Les socialistes nous disent que la terre continue à tourner, que la société évolue –ce que personne ne conteste- et que notre vieux pays doit monter dans le train du progrès s’il veut rejoindre le peloton de tête des pays qui comptent aujourd’hui. Là encore, nous sommes tous d’accord.
Le tout est, bien sûr, de savoir ce qu’on appelle « le progrès » et où se trouve « le peloton de tête ».
Pour les socialistes, le progrès aujourd’hui c’est autoriser le mariage homosexuel, donner le droit de vote aux étrangers et permettre l’euthanasie. Ce sont là les trois grands projets de François Hollande pour faire « avancer » la société française.
Et pour étayer leurs arguments en faveur de ces trois « révolutions », les socialistes nous donnent en permanence comme exemples les Pays-Bas et la Belgique qui ont adopté ces trois réformes, la Suède et le Danemark pour les deux premières, l’Espagne et le Portugal qui se sont contentés d’instaurer le mariage gay.
Personne ne conteste que certains de ces pays aient été, jadis, de grandes nations, avec même d’immenses empires coloniaux, et jouant un rôle important dans l’histoire de la planète. On peut cependant difficilement les considérer, aujourd’hui, comme faisant encore partie des grandes puissances mondiales qui vont s’imposer tout au cours de ce XXIème siècle qui commence.
Si les Pays-Bas sont une charmante nation qui s’en sort assez bien, rares sont les Français qui aspirent vraiment à ce que la France ait le même destin que ce pays qu’on n’ose plus appeler Hollande. Les « modèles » belge, suédois, danois, voire espagnol ou portugais ne sont guère plus enthousiasmants.
Ce sont là des pays qui sont « finis » et qui doivent se contenter d’évoquer les pages glorieuses de leur passé de plus en plus lointain pour oublier qu’ils dégringolent inexorablement, depuis des années, dans tous les classements planétaires et qu’ils ont aujourd’hui à affronter une crise qui pourrait bien leur porter le coup de grâce.
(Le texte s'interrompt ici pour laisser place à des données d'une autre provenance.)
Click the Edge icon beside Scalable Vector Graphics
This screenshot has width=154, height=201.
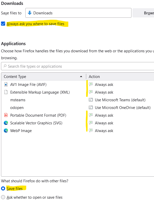[6, 123]
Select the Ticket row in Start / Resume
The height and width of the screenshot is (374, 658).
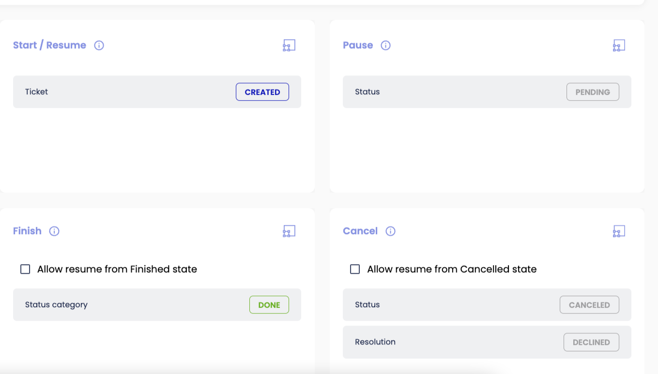pyautogui.click(x=121, y=92)
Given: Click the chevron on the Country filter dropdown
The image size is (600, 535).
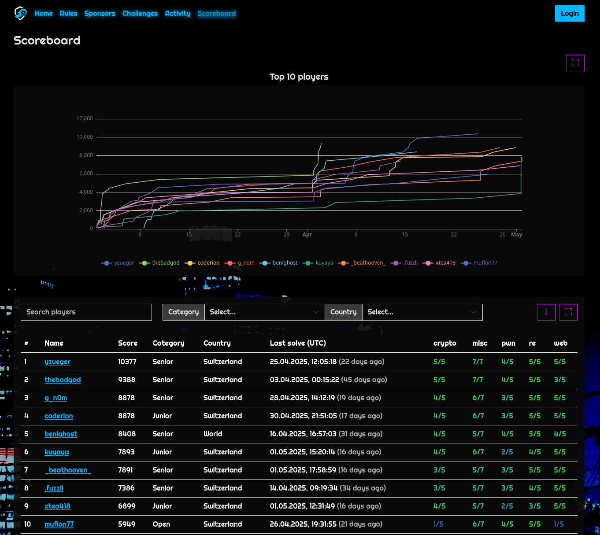Looking at the screenshot, I should tap(474, 312).
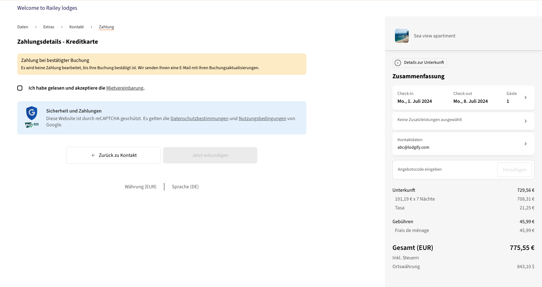Navigate to the Daten step in breadcrumb
The width and height of the screenshot is (542, 287).
23,27
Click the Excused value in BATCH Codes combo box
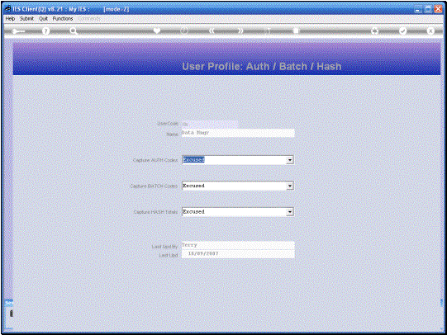The width and height of the screenshot is (447, 335). (194, 186)
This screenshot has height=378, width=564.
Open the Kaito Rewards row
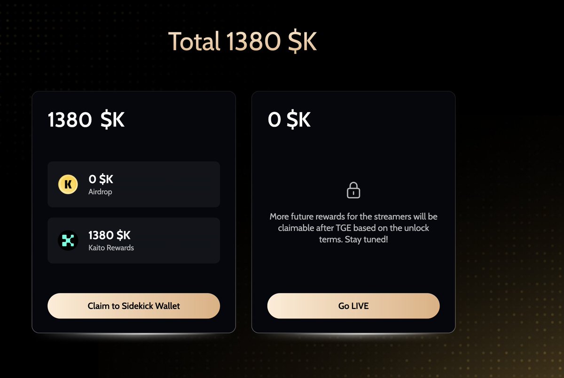[134, 240]
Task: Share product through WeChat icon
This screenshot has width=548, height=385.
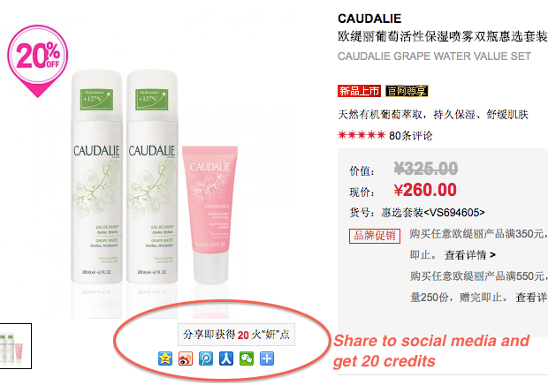Action: click(x=247, y=359)
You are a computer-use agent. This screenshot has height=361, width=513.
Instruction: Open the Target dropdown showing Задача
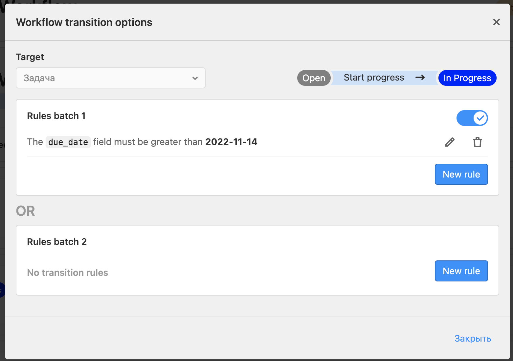110,78
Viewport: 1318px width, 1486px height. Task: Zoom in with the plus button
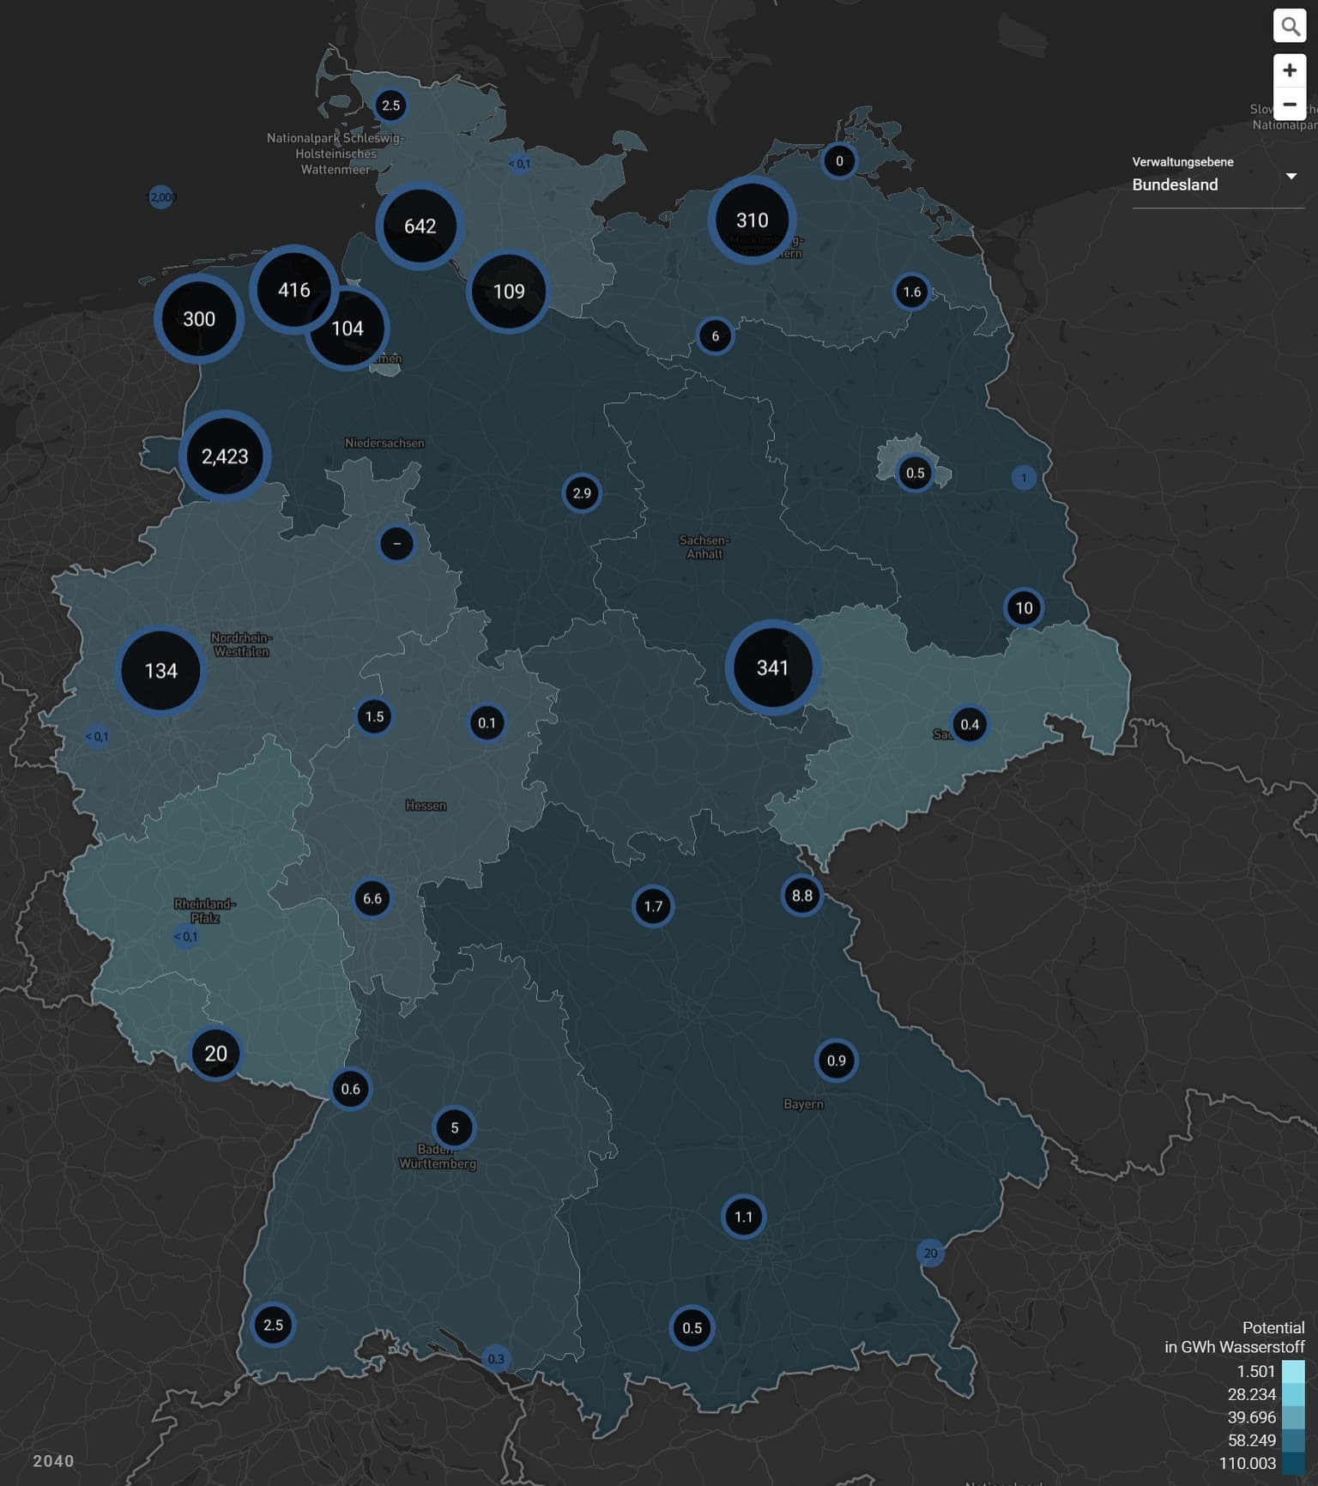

Comme nous autres d’ailleurs. Leurs exemples ne sont donc pas aussi probants qu’on voudrait nous le faire croire.
Le peloton de tête est désormais ailleurs. C’est la Chine, l’Inde ou le Brésil, des pays qui, à peine sortis du sous-développement, caracolent déjà en tête de tous les pays et qui vont, évidemment, dominer la planète pendant les décennies à venir.
Personne, bien sûr, ne souhaite que nous adoptions les méthodes du Parti communiste chinois ou le système des castes ni que nos banlieues ne se mettent à rassembler à des favelas.
Mais il est évident que ces pays « en pointe » se préoccupent moins de leurs homosexuels, de leurs immigrés, voire de leurs agonisants que de leur productivité, de leurs innovations, de la formation de leur jeunesse, c’est-à-dire de leur avenir. Ils ne perdent pas de temps avec les revendications de leurs « bobos » locaux.
Avec les « progrès » qu’il souhaite nous imposer, sans doute pour nous faire oublier tous nos malheurs et son incapacité à les résoudre, François Hollande voudrait nous faire monter à bord d’un tortillard à l’arrêt dans une gare abandonnée alors que le train à grande vitesse est déjà au loin.
Hollande n’a sans doute pas assez voyagé pour comprendre le monde qui se met en place et qui va nous écraser. Ce n’est pas avec des « progrès » qui rappellent étrangement l’époque des décadences de toutes les grandes civilisations que la France pourra se glisser de nouveau dans le peloton de tête.
Le vrai problème n’est pas de savoir s’il faut marier les homosexuels, faire voter les étrangers ou achever les mourants (ce qui est pour le moins contestable) pour rattraper les Pays-Bas mais de faire en sorte de ne pas être englouti par la tempête de la mondialisation.
En pensant « faire jeune » et en voulant faire de la provocation, Hollande est totalement à côté de la plaque.